▶ _Problem description_
Reproduce only this range: the line holding "You are a computer-use agent. 522x386 pixels." through the last line of the data below, both included, exactly, with no pictures.

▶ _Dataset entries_

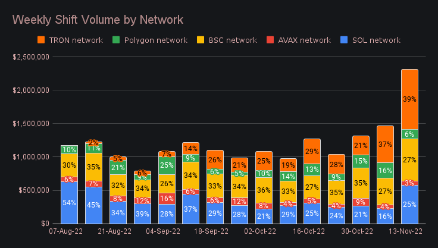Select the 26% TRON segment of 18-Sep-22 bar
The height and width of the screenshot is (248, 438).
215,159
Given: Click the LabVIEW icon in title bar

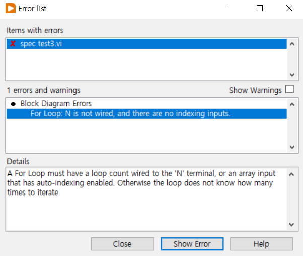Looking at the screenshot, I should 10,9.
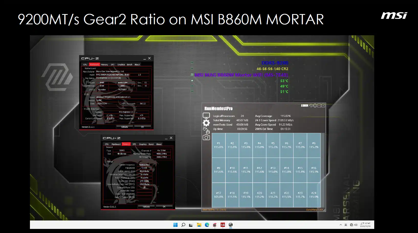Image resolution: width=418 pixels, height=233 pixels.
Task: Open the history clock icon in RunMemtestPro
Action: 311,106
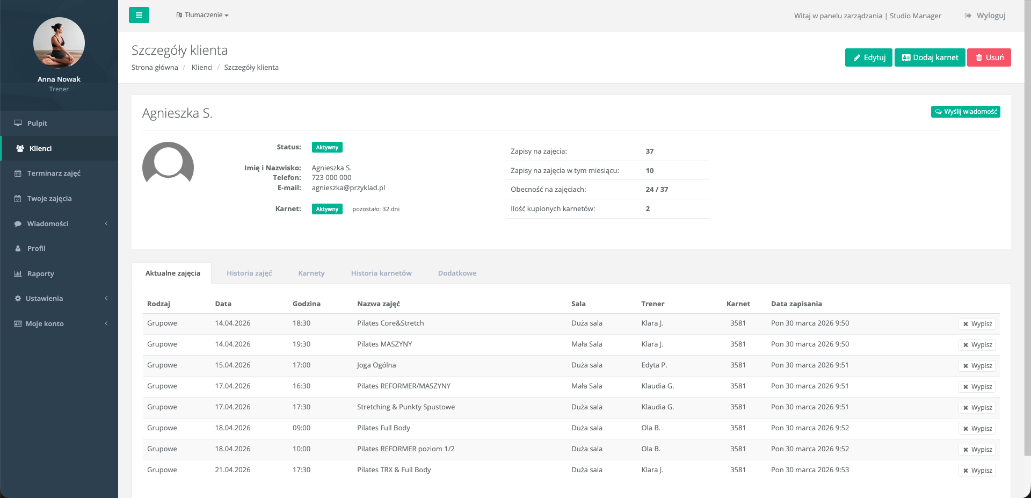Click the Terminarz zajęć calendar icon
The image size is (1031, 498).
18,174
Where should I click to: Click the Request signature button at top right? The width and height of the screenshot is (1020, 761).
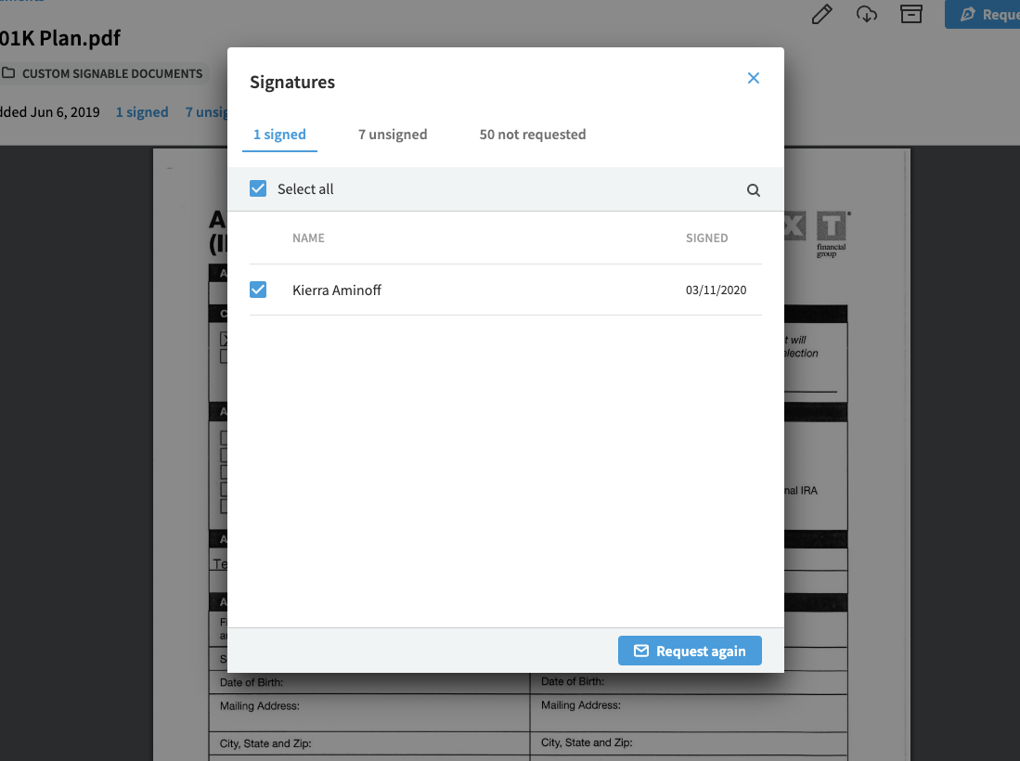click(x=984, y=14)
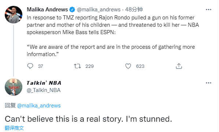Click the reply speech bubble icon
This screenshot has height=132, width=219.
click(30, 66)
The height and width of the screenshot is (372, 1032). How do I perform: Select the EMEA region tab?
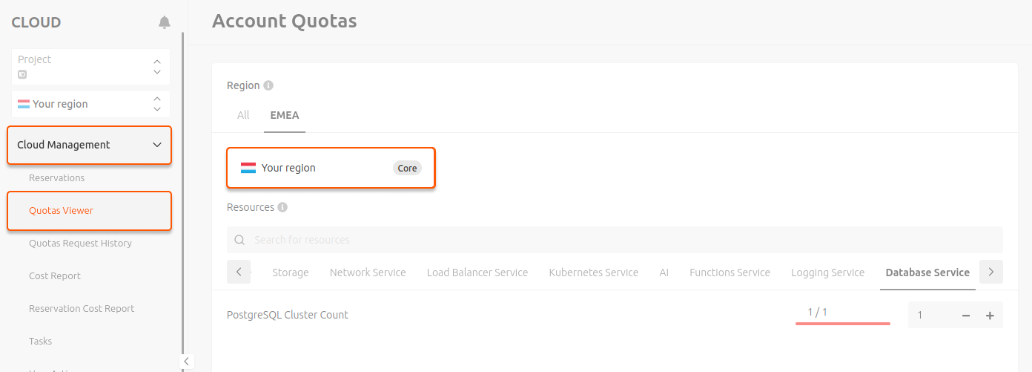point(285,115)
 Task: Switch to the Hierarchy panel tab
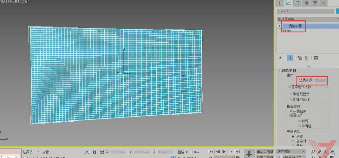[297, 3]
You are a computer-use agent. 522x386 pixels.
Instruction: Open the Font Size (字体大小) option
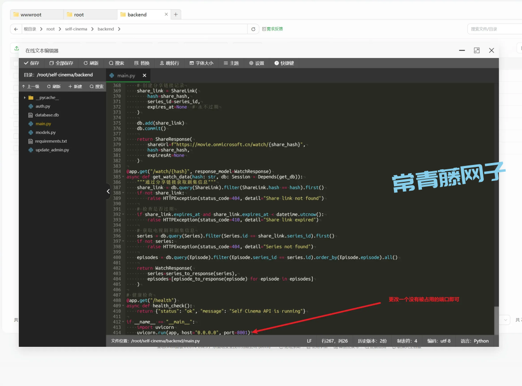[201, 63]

▶ _Task solution_
You are a computer-use agent. 522x386 pixels.
Instruction: Open the Font Size (字体大小) option
[201, 63]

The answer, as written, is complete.